Extracted data entries
------------------------------
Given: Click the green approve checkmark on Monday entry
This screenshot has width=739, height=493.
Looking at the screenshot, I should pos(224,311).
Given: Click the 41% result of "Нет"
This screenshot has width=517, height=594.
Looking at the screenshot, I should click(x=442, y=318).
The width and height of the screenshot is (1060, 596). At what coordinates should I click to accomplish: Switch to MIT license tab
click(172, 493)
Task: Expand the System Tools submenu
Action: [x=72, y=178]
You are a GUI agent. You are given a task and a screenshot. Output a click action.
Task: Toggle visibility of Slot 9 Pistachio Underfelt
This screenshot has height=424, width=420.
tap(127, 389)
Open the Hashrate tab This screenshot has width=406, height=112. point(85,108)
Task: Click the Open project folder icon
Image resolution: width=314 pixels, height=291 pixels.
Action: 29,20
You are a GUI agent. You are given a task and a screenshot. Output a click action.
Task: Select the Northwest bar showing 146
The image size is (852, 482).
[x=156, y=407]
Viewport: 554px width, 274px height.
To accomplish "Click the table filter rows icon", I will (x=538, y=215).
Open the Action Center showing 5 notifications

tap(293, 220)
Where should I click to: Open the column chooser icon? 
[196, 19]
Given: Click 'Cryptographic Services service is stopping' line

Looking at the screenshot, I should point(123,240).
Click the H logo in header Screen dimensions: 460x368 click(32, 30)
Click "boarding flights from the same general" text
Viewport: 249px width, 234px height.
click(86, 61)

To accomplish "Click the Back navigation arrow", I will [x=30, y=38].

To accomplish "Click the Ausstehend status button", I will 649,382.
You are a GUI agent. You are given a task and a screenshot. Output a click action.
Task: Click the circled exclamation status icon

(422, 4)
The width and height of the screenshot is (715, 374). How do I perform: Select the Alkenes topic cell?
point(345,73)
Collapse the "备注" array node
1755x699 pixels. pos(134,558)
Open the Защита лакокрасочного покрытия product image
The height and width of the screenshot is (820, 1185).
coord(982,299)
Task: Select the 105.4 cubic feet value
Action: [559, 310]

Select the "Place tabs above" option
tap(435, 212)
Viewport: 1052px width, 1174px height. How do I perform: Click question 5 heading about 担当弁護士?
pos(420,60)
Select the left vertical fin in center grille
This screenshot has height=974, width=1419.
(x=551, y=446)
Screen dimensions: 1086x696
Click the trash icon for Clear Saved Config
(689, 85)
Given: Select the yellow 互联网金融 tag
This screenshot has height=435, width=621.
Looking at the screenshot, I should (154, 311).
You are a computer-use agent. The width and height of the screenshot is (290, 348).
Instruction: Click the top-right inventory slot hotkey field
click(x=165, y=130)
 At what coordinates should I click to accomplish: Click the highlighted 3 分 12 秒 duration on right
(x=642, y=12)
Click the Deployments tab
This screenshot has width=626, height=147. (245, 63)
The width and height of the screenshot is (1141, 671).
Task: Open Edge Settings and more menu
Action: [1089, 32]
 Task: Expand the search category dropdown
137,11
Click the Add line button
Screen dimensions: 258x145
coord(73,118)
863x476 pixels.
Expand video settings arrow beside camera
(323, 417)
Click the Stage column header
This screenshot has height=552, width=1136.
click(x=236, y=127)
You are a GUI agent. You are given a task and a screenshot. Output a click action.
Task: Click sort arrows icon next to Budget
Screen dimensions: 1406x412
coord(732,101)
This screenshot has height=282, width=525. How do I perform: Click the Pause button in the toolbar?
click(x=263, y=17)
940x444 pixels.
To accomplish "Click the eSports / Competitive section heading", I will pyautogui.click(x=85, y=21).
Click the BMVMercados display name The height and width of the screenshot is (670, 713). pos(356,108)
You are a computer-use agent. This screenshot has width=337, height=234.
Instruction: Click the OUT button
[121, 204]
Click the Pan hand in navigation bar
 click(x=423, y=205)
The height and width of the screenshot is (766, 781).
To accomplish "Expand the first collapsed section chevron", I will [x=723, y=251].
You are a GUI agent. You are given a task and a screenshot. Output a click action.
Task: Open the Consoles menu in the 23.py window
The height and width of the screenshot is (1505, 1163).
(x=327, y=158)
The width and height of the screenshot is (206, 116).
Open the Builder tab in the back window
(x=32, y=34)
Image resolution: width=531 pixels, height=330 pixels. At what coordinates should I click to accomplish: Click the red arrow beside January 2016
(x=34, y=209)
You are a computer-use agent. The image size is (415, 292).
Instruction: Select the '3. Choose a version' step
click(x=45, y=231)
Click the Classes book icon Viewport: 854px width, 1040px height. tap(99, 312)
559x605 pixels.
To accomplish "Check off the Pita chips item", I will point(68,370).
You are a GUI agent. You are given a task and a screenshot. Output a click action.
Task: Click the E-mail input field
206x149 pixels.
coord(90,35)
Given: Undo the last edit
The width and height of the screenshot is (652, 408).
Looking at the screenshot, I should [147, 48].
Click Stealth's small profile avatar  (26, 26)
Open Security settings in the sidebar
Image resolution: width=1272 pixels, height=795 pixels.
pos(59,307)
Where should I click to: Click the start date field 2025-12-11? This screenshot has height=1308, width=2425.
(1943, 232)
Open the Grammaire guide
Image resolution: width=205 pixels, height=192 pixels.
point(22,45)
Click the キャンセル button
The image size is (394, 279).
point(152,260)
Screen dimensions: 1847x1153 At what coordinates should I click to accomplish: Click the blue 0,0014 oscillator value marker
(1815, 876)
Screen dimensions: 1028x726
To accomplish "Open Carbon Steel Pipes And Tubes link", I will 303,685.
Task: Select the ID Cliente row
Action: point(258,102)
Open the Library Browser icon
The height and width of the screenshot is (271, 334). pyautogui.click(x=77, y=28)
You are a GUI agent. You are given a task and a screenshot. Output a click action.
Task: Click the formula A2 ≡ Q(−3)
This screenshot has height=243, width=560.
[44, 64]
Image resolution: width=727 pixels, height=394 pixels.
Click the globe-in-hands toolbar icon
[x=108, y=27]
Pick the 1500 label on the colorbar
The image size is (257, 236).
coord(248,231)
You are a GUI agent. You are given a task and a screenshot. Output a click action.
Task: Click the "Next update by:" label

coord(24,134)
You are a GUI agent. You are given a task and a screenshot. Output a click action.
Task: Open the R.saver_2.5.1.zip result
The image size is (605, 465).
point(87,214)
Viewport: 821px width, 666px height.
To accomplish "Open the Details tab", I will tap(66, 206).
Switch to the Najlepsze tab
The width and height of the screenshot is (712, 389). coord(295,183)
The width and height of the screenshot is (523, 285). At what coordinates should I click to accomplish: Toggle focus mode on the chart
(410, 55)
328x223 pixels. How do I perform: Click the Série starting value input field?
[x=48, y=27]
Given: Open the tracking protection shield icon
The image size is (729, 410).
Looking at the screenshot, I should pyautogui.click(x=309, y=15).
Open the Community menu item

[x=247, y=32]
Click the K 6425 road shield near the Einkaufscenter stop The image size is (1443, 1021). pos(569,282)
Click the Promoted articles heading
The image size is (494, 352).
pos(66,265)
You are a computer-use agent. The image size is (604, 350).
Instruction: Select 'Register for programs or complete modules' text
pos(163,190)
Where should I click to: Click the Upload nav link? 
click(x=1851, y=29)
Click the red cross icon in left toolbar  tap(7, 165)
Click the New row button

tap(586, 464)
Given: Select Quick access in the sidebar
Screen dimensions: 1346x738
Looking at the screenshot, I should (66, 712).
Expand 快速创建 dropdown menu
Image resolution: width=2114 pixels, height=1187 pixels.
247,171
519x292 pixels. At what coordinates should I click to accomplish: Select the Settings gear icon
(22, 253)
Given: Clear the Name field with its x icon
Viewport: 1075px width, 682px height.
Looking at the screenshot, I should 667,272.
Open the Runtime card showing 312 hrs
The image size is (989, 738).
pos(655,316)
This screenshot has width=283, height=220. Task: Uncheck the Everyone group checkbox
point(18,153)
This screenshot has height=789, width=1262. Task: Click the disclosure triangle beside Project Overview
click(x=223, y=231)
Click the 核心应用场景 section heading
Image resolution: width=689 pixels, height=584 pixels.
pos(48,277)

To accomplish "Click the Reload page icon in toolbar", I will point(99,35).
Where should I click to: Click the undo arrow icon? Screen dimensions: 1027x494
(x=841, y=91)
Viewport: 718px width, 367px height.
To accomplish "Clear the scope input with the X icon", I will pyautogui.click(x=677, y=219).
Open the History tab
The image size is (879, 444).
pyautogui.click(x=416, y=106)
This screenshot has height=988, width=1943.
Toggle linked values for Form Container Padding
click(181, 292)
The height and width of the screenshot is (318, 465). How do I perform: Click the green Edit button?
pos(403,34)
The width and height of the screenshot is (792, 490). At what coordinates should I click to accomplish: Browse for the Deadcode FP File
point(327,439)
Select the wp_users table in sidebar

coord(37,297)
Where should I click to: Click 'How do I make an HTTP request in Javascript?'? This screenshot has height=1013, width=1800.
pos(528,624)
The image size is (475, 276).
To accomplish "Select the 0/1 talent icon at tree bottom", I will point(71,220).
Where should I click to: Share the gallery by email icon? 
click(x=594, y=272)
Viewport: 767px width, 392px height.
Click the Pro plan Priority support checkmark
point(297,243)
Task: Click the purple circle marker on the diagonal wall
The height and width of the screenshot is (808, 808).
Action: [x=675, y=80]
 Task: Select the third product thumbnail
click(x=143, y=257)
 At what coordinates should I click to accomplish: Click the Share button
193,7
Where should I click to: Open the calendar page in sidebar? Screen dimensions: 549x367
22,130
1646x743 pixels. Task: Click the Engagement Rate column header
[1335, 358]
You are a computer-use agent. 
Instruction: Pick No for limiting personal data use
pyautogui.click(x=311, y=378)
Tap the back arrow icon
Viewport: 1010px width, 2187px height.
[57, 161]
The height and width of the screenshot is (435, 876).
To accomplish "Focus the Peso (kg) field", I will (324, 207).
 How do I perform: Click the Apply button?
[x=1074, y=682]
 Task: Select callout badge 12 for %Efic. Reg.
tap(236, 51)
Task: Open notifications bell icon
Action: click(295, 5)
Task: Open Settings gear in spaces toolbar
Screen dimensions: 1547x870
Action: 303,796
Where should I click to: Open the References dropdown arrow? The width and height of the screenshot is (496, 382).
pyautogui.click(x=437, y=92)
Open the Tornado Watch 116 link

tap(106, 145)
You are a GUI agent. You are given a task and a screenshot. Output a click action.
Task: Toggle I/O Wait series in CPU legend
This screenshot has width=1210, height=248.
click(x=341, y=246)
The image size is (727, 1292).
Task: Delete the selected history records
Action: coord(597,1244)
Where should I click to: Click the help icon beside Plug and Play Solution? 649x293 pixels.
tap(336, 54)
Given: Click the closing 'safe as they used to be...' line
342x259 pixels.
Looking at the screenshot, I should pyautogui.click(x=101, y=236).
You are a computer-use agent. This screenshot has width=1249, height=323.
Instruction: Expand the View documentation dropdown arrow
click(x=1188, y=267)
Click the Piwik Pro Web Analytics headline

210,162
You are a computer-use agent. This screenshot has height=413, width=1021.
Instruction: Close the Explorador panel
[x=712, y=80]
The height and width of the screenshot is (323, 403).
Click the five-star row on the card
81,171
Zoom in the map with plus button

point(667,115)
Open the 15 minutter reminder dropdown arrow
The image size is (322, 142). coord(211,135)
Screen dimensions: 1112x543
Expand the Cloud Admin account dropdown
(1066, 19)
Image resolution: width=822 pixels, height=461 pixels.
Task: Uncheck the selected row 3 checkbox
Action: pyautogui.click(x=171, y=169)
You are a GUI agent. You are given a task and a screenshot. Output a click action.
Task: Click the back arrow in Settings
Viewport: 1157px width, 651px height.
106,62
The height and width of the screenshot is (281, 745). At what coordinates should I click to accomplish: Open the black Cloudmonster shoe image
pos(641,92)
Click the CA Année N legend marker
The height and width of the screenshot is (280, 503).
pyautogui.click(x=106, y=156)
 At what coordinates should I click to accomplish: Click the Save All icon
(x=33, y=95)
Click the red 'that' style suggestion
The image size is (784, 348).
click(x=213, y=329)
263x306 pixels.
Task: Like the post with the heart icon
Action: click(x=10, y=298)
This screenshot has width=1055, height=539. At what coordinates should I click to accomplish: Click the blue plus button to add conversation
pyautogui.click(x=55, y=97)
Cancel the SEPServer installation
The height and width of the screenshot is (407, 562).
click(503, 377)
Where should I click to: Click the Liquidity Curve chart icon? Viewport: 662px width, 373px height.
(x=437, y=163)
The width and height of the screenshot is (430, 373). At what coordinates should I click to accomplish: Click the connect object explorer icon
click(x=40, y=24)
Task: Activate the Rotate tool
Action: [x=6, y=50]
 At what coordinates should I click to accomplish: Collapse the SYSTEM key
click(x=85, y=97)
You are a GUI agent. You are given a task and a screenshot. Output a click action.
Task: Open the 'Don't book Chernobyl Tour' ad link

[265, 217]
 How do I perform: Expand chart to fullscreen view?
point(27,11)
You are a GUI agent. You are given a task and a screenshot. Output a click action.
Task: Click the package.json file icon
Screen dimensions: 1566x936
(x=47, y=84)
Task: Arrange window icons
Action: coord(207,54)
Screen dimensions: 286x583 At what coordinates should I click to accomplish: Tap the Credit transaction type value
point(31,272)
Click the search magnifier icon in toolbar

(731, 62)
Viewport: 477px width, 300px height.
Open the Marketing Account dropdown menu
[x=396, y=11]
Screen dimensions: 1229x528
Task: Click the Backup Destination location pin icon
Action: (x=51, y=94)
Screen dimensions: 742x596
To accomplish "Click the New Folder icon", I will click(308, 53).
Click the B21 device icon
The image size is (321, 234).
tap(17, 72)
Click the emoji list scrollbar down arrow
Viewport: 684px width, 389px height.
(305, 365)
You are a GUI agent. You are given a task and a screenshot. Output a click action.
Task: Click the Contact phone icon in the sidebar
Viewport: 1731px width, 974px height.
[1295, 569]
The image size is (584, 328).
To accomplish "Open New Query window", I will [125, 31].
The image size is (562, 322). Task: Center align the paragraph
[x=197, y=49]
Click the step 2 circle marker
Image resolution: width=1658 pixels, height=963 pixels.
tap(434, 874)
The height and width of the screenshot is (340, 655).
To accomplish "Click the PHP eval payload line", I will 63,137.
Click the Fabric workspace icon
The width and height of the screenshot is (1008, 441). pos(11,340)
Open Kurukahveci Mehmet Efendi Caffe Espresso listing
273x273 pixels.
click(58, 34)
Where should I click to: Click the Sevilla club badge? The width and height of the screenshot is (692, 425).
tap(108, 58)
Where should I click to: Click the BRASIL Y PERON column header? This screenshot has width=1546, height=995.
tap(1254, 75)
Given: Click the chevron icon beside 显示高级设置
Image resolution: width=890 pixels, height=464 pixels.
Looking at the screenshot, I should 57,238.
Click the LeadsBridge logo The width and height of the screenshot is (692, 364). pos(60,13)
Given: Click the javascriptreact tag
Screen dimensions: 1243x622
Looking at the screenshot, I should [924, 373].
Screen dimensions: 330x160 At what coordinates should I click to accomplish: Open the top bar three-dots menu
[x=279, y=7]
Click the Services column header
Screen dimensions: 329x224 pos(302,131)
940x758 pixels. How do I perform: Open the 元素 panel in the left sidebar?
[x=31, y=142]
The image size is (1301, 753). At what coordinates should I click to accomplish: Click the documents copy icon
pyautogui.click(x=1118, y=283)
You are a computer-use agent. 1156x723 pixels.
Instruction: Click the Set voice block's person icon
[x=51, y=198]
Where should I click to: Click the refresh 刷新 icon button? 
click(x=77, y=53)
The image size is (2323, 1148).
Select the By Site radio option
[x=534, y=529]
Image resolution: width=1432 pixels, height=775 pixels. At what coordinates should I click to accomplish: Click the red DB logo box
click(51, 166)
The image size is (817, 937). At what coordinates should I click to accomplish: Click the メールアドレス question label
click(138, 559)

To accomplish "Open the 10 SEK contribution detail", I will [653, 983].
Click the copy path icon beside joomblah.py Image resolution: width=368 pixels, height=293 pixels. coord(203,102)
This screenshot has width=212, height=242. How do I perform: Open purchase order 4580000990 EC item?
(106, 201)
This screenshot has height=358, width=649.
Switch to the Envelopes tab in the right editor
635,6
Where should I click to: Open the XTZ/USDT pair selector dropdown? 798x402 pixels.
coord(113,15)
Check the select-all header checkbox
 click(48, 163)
------------------------------
▶ **Task instructions**
Put the lines above, starting at the one that contains "Where should I click to: Open the XTZ/USDT" and ending at the last line, into a Markdown table with the columns No. and Line, leaving out any blank lines.

▶ **In response**
| No. | Line |
|---|---|
| 1 | Where should I click to: Open the XTZ/USDT pair selector dropdown? 798x402 pixels. |
| 2 | coord(113,15) |
| 3 | Check the select-all header checkbox |
| 4 |  click(48, 163) |